(Source data)
------------
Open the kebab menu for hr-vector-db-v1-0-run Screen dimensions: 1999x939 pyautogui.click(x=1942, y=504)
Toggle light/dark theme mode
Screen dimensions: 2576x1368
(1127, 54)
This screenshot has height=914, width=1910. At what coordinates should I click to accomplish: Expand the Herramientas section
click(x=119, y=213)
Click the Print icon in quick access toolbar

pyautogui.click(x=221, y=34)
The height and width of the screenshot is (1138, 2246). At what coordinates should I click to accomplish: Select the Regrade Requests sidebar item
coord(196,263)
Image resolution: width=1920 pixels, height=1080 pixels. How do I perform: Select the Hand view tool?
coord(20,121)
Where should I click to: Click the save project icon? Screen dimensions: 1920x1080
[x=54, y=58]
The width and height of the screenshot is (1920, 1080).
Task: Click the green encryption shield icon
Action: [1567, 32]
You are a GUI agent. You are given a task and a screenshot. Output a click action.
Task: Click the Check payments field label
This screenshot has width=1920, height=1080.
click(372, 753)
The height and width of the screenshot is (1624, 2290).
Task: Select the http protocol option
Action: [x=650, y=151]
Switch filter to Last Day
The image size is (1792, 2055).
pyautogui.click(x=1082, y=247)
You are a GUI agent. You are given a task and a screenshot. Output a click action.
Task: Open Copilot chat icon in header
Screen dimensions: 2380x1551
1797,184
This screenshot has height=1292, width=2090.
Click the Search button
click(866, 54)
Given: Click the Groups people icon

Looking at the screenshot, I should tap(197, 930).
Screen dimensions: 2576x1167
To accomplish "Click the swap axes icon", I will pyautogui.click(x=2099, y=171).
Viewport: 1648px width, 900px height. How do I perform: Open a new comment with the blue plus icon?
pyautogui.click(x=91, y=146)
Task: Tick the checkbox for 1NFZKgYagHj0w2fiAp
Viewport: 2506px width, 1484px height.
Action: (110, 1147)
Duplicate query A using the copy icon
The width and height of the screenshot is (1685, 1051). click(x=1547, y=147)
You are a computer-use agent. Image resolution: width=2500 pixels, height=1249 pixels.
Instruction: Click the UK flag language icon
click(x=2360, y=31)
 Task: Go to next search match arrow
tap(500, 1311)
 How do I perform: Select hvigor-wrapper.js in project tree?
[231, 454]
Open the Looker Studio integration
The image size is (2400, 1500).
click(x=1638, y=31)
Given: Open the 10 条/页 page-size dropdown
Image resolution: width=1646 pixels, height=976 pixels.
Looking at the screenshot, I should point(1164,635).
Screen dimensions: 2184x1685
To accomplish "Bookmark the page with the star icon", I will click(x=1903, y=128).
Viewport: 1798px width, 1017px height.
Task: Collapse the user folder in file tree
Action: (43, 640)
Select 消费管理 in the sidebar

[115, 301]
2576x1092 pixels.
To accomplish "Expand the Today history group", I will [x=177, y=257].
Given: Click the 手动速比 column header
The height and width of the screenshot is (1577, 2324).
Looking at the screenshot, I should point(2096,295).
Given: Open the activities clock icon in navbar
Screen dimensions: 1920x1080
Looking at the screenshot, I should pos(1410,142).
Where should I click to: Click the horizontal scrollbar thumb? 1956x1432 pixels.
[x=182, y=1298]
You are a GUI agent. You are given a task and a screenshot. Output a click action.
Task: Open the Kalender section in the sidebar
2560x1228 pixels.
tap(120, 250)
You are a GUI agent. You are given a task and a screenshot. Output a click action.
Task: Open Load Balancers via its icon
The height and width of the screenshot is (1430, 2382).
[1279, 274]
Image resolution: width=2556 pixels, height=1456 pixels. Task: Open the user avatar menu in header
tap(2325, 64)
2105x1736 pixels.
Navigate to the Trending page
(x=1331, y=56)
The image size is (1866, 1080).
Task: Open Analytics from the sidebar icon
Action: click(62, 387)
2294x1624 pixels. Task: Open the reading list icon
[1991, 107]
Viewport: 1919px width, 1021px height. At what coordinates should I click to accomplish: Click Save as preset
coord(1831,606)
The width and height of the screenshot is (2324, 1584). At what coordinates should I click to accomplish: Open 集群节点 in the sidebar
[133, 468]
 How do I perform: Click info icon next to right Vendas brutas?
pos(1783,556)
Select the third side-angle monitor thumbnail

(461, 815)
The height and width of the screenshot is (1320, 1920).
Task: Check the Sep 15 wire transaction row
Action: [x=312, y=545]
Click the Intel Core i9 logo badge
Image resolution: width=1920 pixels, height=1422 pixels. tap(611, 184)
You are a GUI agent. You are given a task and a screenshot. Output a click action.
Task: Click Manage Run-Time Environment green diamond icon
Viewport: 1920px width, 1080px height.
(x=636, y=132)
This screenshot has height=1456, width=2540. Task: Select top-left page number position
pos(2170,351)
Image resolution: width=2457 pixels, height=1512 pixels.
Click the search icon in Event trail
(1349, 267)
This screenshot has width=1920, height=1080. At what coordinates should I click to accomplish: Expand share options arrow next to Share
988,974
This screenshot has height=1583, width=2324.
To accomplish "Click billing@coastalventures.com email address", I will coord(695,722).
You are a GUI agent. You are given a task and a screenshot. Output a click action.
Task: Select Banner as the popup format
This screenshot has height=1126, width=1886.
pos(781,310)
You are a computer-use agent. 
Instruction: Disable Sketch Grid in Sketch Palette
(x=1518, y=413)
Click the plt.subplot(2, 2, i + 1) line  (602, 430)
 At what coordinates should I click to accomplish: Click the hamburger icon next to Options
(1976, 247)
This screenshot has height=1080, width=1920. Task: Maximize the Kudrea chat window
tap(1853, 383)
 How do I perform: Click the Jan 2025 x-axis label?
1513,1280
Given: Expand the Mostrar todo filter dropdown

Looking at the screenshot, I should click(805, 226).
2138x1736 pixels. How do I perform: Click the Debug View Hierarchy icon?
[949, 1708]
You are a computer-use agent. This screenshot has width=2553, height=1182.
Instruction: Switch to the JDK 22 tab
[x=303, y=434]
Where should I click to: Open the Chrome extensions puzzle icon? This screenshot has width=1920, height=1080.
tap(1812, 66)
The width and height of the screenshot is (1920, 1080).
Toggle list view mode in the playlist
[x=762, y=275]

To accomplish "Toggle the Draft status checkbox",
------------
◆ Task statement
The entire set of entries, and nothing else, should be set down exactly.

◆ Output of the exercise
Open the kebab menu for hr-vector-db-v1-0-run Screen dimensions: 1999x939 pyautogui.click(x=1942, y=504)
Toggle light/dark theme mode
Screen dimensions: 2576x1368
(1127, 54)
This screenshot has height=914, width=1910. At what coordinates should I click to accomplish: Expand the Herramientas section
click(x=119, y=213)
Click the Print icon in quick access toolbar

pyautogui.click(x=221, y=34)
The height and width of the screenshot is (1138, 2246). At what coordinates should I click to accomplish: Select the Regrade Requests sidebar item
coord(196,263)
Image resolution: width=1920 pixels, height=1080 pixels. How do I perform: Select the Hand view tool?
coord(20,121)
Where should I click to: Click the save project icon? Screen dimensions: 1920x1080
[x=54, y=58]
The width and height of the screenshot is (1920, 1080).
Task: Click the green encryption shield icon
Action: [1567, 32]
You are a GUI agent. You are given a task and a screenshot. Output a click action.
Task: Click the Check payments field label
This screenshot has width=1920, height=1080.
click(372, 753)
The height and width of the screenshot is (1624, 2290).
Task: Select the http protocol option
Action: [x=650, y=151]
Switch filter to Last Day
The image size is (1792, 2055).
pyautogui.click(x=1082, y=247)
You are a GUI agent. You are given a task and a screenshot. Output a click action.
Task: Open Copilot chat icon in header
Screen dimensions: 2380x1551
1797,184
This screenshot has height=1292, width=2090.
Click the Search button
click(866, 54)
Given: Click the Groups people icon

Looking at the screenshot, I should tap(197, 930).
Screen dimensions: 2576x1167
To accomplish "Click the swap axes icon", I will pyautogui.click(x=2099, y=171).
Viewport: 1648px width, 900px height. How do I perform: Open a new comment with the blue plus icon?
pyautogui.click(x=91, y=146)
Task: Tick the checkbox for 1NFZKgYagHj0w2fiAp
Viewport: 2506px width, 1484px height.
Action: (110, 1147)
Duplicate query A using the copy icon
The width and height of the screenshot is (1685, 1051). click(x=1547, y=147)
You are a computer-use agent. Image resolution: width=2500 pixels, height=1249 pixels.
Instruction: Click the UK flag language icon
click(x=2360, y=31)
 Task: Go to next search match arrow
tap(500, 1311)
 How do I perform: Select hvigor-wrapper.js in project tree?
[231, 454]
Open the Looker Studio integration
The image size is (2400, 1500).
click(x=1638, y=31)
Given: Open the 10 条/页 page-size dropdown
Image resolution: width=1646 pixels, height=976 pixels.
Looking at the screenshot, I should point(1164,635).
Screen dimensions: 2184x1685
To accomplish "Bookmark the page with the star icon", I will click(x=1903, y=128).
Viewport: 1798px width, 1017px height.
Task: Collapse the user folder in file tree
Action: (43, 640)
Select 消费管理 in the sidebar

[115, 301]
2576x1092 pixels.
To accomplish "Expand the Today history group", I will [x=177, y=257].
Given: Click the 手动速比 column header
The height and width of the screenshot is (1577, 2324).
Looking at the screenshot, I should point(2096,295).
Given: Open the activities clock icon in navbar
Screen dimensions: 1920x1080
Looking at the screenshot, I should pos(1410,142).
Where should I click to: Click the horizontal scrollbar thumb? 1956x1432 pixels.
[x=182, y=1298]
You are a GUI agent. You are given a task and a screenshot. Output a click action.
Task: Open the Kalender section in the sidebar
2560x1228 pixels.
tap(120, 250)
You are a GUI agent. You are given a task and a screenshot. Output a click action.
Task: Open Load Balancers via its icon
The height and width of the screenshot is (1430, 2382).
[1279, 274]
Image resolution: width=2556 pixels, height=1456 pixels. Task: Open the user avatar menu in header
tap(2325, 64)
2105x1736 pixels.
Navigate to the Trending page
(x=1331, y=56)
The image size is (1866, 1080).
Task: Open Analytics from the sidebar icon
Action: click(62, 387)
2294x1624 pixels. Task: Open the reading list icon
[1991, 107]
Viewport: 1919px width, 1021px height. At what coordinates should I click to accomplish: Click Save as preset
coord(1831,606)
The width and height of the screenshot is (2324, 1584). At what coordinates should I click to accomplish: Open 集群节点 in the sidebar
[133, 468]
 How do I perform: Click info icon next to right Vendas brutas?
pos(1783,556)
Select the third side-angle monitor thumbnail

(461, 815)
The height and width of the screenshot is (1320, 1920).
Task: Check the Sep 15 wire transaction row
Action: [x=312, y=545]
Click the Intel Core i9 logo badge
Image resolution: width=1920 pixels, height=1422 pixels. tap(611, 184)
You are a GUI agent. You are given a task and a screenshot. Output a click action.
Task: Click Manage Run-Time Environment green diamond icon
Viewport: 1920px width, 1080px height.
(x=636, y=132)
This screenshot has height=1456, width=2540. Task: Select top-left page number position
pos(2170,351)
Image resolution: width=2457 pixels, height=1512 pixels.
Click the search icon in Event trail
(1349, 267)
This screenshot has width=1920, height=1080. At what coordinates should I click to accomplish: Expand share options arrow next to Share
988,974
This screenshot has height=1583, width=2324.
To accomplish "Click billing@coastalventures.com email address", I will coord(695,722).
You are a GUI agent. You are given a task and a screenshot. Output a click action.
Task: Select Banner as the popup format
This screenshot has height=1126, width=1886.
pos(781,310)
You are a computer-use agent. 
Instruction: Disable Sketch Grid in Sketch Palette
(x=1518, y=413)
Click the plt.subplot(2, 2, i + 1) line  (602, 430)
 At what coordinates should I click to accomplish: Click the hamburger icon next to Options
(1976, 247)
This screenshot has height=1080, width=1920. Task: Maximize the Kudrea chat window
tap(1853, 383)
 How do I perform: Click the Jan 2025 x-axis label?
1513,1280
Given: Expand the Mostrar todo filter dropdown

Looking at the screenshot, I should click(805, 226).
2138x1736 pixels. How do I perform: Click the Debug View Hierarchy icon?
[949, 1708]
You are a computer-use agent. This screenshot has width=2553, height=1182.
Instruction: Switch to the JDK 22 tab
[x=303, y=434]
Where should I click to: Open the Chrome extensions puzzle icon? This screenshot has width=1920, height=1080.
tap(1812, 66)
The width and height of the screenshot is (1920, 1080).
Toggle list view mode in the playlist
[x=762, y=275]

To accomplish "Toggle the Draft status checkbox",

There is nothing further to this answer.